The first of the lower teeth comes out easily enough, but the final tooth clings to the lower jaw and does not want to leave. Blood begins to pool in the back of my mouth - so much that the assistant has to switch the suction device to a larger one - as he cuts, pulls, wiggles, drills and taps at the tooth and gum. I request to spit, but he tells me that I can't spit straight and that I should just breathe through my nose and let the assistant suction out the blood. I tell him that I can feel him moving the tooth around, and start freaking out that I'll feel the excruciating pain of the nerve being torn when the tooth finally lets go. He tells me to "hang in there" because it's nearly over.

And finally, it is over. I'm allowed to sit up, and start drooling blood into an emesis bag that my boyfriend thoughtfully brought along. The dentist was right - with my tongue and lower lip completely numb, spitting is a challenge that for the moment is beyond me.

I am convinced that I am going to bite my giant, swollen lower lip. I am convinced that my face is distorted beyond recognition. I try to convey these thoughts to the dentist and my boyfriend, but they just laugh. They are mostly laughing at my speech - with my tongue and lip anaesthetised I am not particularly articulate. The dentist shows me a mirror so that I can see my completely normal-looking face.

Well ... normal apart from the blood around my mouth. And the blood in my teeth. And the blood that is coating my tongue. I mop it all up as best I can with tissues, and am sent on my way with scripts and recovery instructions.

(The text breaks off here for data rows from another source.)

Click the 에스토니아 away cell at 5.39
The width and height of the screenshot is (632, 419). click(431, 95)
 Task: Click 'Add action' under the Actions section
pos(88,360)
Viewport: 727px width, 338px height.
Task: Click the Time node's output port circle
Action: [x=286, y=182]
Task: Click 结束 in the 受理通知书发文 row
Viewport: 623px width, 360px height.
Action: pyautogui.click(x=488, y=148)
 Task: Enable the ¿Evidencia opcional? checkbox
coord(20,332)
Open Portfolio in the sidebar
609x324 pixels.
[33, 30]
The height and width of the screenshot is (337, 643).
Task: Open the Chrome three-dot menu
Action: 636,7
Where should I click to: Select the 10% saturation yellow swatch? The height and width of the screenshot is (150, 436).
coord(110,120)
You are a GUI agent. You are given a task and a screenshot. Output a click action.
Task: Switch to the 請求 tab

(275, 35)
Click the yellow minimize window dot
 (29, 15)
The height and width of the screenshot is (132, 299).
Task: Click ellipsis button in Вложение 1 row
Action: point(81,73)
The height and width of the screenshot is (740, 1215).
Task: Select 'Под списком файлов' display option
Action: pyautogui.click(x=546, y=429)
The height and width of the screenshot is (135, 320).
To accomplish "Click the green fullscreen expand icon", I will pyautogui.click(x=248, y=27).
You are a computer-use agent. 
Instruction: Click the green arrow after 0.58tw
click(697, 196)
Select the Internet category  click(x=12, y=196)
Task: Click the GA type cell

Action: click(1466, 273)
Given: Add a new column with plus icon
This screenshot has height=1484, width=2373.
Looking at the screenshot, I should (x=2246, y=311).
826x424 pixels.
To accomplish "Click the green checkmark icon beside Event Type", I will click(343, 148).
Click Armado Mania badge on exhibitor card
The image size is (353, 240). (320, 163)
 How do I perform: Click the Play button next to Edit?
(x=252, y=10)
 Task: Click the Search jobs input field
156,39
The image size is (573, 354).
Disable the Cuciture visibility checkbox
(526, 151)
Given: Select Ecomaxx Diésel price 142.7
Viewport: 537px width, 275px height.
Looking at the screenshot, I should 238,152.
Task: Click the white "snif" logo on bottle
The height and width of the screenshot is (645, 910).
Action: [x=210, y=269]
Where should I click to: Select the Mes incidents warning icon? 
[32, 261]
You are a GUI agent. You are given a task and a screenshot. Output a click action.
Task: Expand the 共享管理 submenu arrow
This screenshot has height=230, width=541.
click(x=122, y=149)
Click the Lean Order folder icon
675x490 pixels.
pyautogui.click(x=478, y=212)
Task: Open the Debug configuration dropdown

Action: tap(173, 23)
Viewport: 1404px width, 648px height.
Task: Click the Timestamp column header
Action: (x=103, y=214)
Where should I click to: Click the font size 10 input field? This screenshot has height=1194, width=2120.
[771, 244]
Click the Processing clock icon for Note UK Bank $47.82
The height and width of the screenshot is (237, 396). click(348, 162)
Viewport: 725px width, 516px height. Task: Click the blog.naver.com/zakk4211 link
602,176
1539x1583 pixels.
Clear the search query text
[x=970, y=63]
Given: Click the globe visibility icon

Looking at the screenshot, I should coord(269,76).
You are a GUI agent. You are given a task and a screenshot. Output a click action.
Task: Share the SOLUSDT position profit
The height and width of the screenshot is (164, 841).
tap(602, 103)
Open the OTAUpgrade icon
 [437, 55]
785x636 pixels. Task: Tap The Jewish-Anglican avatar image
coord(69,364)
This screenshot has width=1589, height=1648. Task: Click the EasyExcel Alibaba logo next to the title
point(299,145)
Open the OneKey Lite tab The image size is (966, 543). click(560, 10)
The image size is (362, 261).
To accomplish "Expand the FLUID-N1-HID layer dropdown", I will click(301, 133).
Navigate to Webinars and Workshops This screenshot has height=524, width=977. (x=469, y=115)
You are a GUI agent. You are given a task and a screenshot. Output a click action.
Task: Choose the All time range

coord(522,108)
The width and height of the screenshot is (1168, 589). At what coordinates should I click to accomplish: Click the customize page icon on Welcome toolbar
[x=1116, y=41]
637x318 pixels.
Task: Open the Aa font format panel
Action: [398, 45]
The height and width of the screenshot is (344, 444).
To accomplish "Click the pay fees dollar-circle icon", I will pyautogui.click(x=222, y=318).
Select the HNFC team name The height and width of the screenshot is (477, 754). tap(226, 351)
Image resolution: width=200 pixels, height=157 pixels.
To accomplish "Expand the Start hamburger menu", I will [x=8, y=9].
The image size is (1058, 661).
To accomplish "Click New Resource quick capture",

My sister leaves work early to pick us up. She wants me to talk so that she can laugh at my numb blabbering, but at the same time keeps freaking out at the blood that keeps appearing on my teeth. In the end she overcomes her squeamishness, and her and my boyfriend make fun of me for several hours until the anaesthetic wears off and I can speak normally again.

Recovery has been surprisingly uneventful. I can eat normal food, I can talk normally and I'm not in any significant pain. Much, much better than I'd expected.